Other choices revealed more subtle, but still statistically significant, variations in participants’ risk taking. The researchers were able to match the choices to data on the day’s brightness as measured by equipment at Dulles airport, which is fairly close to the touch screen kiosks.
“On the days with higher light intensity, people made worse decisions and they were more inconsistent in the choices that they made,” Tymula explains.
In the paper, the researchers noted that while the specific results are new and interesting, the fact that light affects decision making is not surprising. Indeed, it has been known for some time that the hypothalamus, “a section of the brain which regulates functions such as hunger, sleep and sex drive,” continuously receives signals from the eyes regarding light levels.
Reinforcing this knowledge, other recent studies have confirmed that specific frequencies of light affect sleep cycles and alertness.

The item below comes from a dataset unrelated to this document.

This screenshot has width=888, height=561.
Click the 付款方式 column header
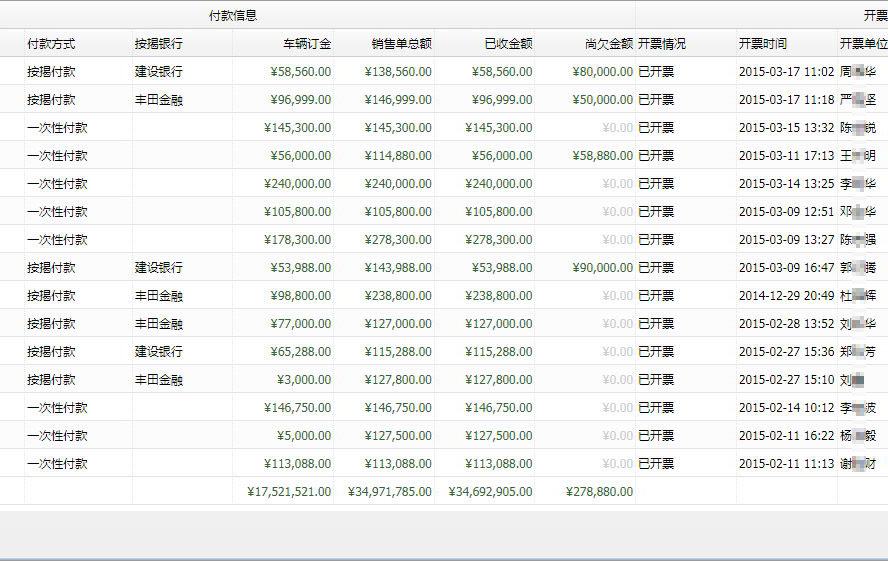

Accordingly, researchers have recommended the use of blue blocking glasses when looking at phone, computer, or television screens before bed.
Explaining a separate 2015 study, an article in The Wall Street Journal noted bad weather also can generate a mild depression “that distracts even some of the market’s most sophisticated participants, causing them to delay their responses to financial news.”
That research, like Glimcher and Tymula’s, noted such effects, while perhaps small for the individual, could add up to be quite strong when spread over the many people involved in market fluctuations.
As far as further deductions from Glimcher and Tymula, they also noted that “the effect of luminance on risk taking was stronger for older participants which is in line with the evidence that older people are more vulnerable to weather and climate changes.”
In the concluding words of their study, the researchers added that there is now enough evidence to suggest that manipulating the overhead lighting at places like the New York Stock Exchange could significantly affect market volatility and risk premiums.
The research was published this month in the journal PLOS ONE.